[20] Dorongan

637 157 6
                                    

Entah sudah berapa lama mereka diam di sini setelah menghilangnya pasukan ubur-ubur bening tersebut ke arah berlawanan. Mereka mempertipis waktu yang tersisa untuk mencapai Berry Head Arch. Masih dalam posisi yang sama, Maureen terbaring lemah di atas ekor Lucas. Penyusutan tubuh cukup menguras energinya. Jika ia berada di darat, peluhnya setidaknya mencapai seperempat ons dalam timbangan. Tubuhnya menciut lagi, yang dapat diartikan bahwa waktu mereka semakin menipis untuk mencapai tujuan.

Melihat segala musibah yang menimpa, tidak aneh jika ia merasa lelah serta putus asa seperti ini. Jika darat bukan jalannya, Maureen akan tetap di sini. Namun, jika air mengusirnya, Maureen akan kembali ke darat. Di saat seperti ini Maureen sangat merindukan keluarganya. Si pintar Alex, ibu, kakek, serta ayahnya. Maureen berharap dapat menemui mereka walau hanya sebentar. Berpisah dengan ayahnya saja Maureen merasa sangat tersiksa, apalagi saat ini. Ketika bahkan nyaris semua masalah diembannya.

Satu hal yang patut disadari, bagaimana pun Maureen hanyalah gadis remaja sekolah menengah atas yang labil. Belum dapat mencari jalan sendiri untuk suatu masalah besar. Seperti saat ini, beruntung Lucas menemaninya.

"Bagaimana keadaanmu?" tanya Lucas ketika melihat pergerakan Maureen. Gadis itu menggeleng lemah, badannya bangkit hendak duduk. Namun, rintihannya membuat Lucas kembali membaringkan tubuh renta Maureen. Tidak ada yangpernah berpikir bahwa semua akan serumit ini pada akhirnya. Andai saja ketika itu terjadi badai besar dan Maureen serta Richard batal memancing, maka semua ini tidak akan terjadi. Termasuk, Maureen tidak akan pernah tahu bahwa siren nyata. Pun soal monster danau yang dilihat Richard ternyata seorang siren. Siren pun baginya seperti manusia.

"Biarkan aku duduk," ujar Maureen sedikit tercekat. Tubuhnya sempoyongan. Namun, ia berhasil untuk duduk. Ah, ia kembali tersadar, bahwa kacamatanya hilang di hari itu. Bahkan kakinya terdapat luka lecet serta lebam karena melewati daerah ekstrim tanpa alas kaki. Apalagi setelah insiden ubur-ubur tersebut, untuk berdiri saja rasanya gadis itu tak mampu.

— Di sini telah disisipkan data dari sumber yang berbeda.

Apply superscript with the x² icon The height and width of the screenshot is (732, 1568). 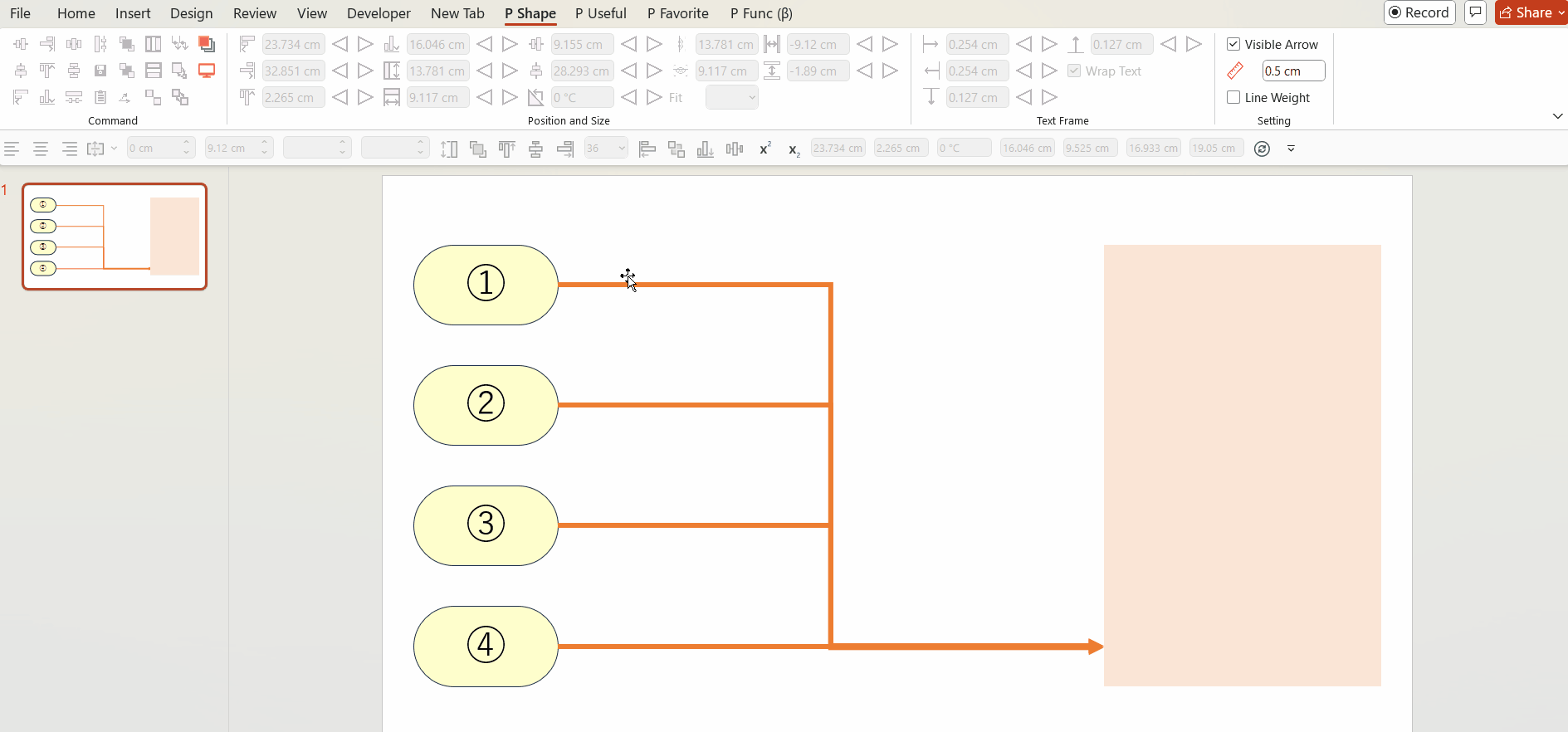[764, 149]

Sementara itu, air di negeri bawah air semakin keruh. Jika dibiarkan akan mengganggu sistem pernapasan para makhluk air. Teruntuk siren khususnya sebagai penguasa perairan. Dengan begini hanya akan mengancam kehidupan makhluk air. Maureen menyapukan pandangan ke sekeliling. Buram, semua buram. Hanya Lucas satu-satunya yang dapat menuntun jalannya.

"Kacamataku," lirih Maureen. Gadis itu masih duduk terpaku dengan kepala menunduk. Kedua kakinya ia tekuk dengan lutut yang digunakan sebagai sandaran dagu.

"Hei, ada aku di sini. Sekarang aku matamu, juga ...,"-potong Lucas menatap lekat Maureen-"ekormu.

"Tahu, kah? Kalau siren kabarnya makhluk air yang paling lihai berenang di air. Kami spesies terhebat di perairan ini. Jangankan membawamu berenang, kami bahkan tidak pernab melihat daratan. Kecuali para tetua siren."

Maureen menatap penuh minat. Kadang ia memang penasaran dengan sejarah negeri bawah air ini.

"Tetua siren, ya." Maureen berpikir sejenak
"Ada yang aneh sih menurutku. Tapi jangan bilang siapa-siapa soal ini, ya," peringat Maureen. "Pernah berpikir kalau Mathias terlalu muda untuk menjabat sebagai tetua?" tanyanya.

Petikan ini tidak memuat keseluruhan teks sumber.